Google's leverage is actually much greater than that. It can make acquisitions leveraging its considerable share value, and of course, it can always borrow money.
What might be on Google's shopping list? Well, clearly television. But what kind of TV assets would it make sense to buy? Google has already indicated that it is not a hardware player - per se - so I
wouldn't look for it to take a big position in the electronics marketplace, be it consumer or otherwise. It's also maintained that it is not really a content player, though it always seems
irresistible to think what content company Google would consider for its portfolio. And for some reason, I can't help thinking about CBS. Maybe it's just the fact that CBS digital chief Quincy Smith
had previously been an investment banking guy who helped structure some of Google's seminal deals. But I don't really think Google is going to acquire a network or a studio.
TV "search"
giant Gemstar-TV Guide might have made sense, if it hadn't just been acquired by Macrovision. Also, I don't believe that Google's management thinks it needs to get its hooks into current TV navigation
systems to dominate that market. Instead, it should get its hooks into television's data streams. That of course, requires a couple of things, not least of which is the same access to TV "server" data
that it has to Internet server data. Google gets its Internet data simply by crawling the Web. You cannot do that with TV's closed and fractionated TV operating systems. To do that, you need to get
inside the boxes, or at least gain access to the data coming out of the boxes. That, of course, is what Google is managing to do by cutting deals with smaller cable operators and at least one big
satellite operator, EchoStar.
For Google to be truly successful in managing the world's television information, though, it would need to have ubiquitous access to television's data streams,
and it is unlikely that companies like Comcast and Time Warner would give it. In fact, those big cable operators already have their own data-mining, data-sharing and advertising sales initiative. It's
called Project Canoe, and it's been pretty much under wraps, but one executive familiar with its initial "request for information" from potential technology partners explicitly prohibited Google from
participating in the process. No surprise there.

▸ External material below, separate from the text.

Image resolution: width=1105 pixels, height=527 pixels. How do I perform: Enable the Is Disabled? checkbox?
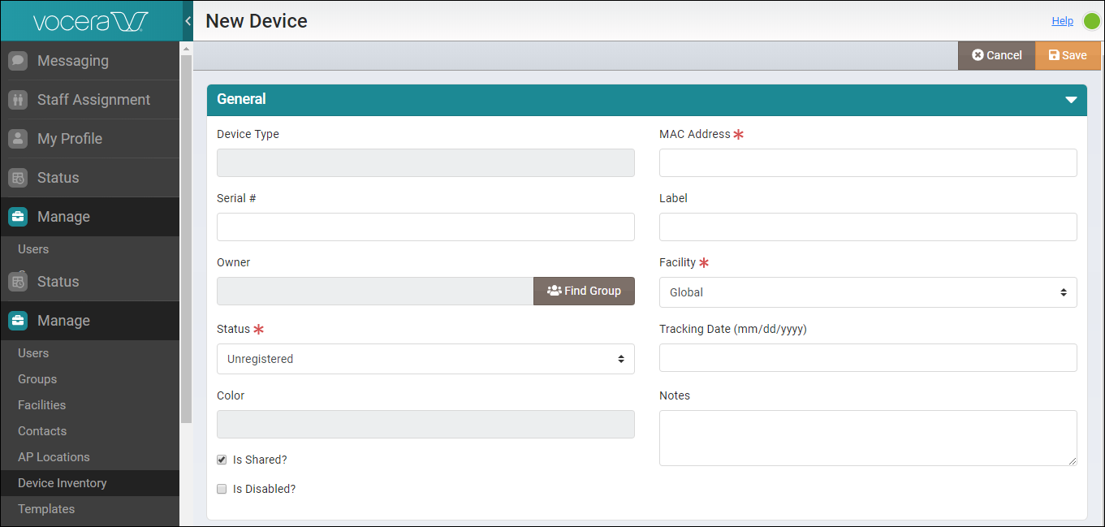point(222,489)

So unless Google were to use its considerable leverage to acquire a Time Warner Cable, or a Comcast - which it is not likely to do - how else
could it get its hooks on television's data streams? What's that, you say? Nielsen? Yeah, that'd be my bet. Sure, Nielsen does not currently have access to the real thing, the actual census-level data
stream flowing from the nation's digital TV set-top boxes, but it may have something better: the proxy data that is the underlying currency for the TV advertising and programming marketplaces. And
that's something like a $100 billion business. Kind of makes the Internet seem like a real piker, doesn't it?
So please tell me I'm smoking something when I look at Imran Khan's math and
think that, give or take a billion dollars, and the divesting of some of Nielsen's non-strategic assets, Google could take Nielsen out with just the pocket change it has on hand? And please don't tell
me that Nielsen's not for sale.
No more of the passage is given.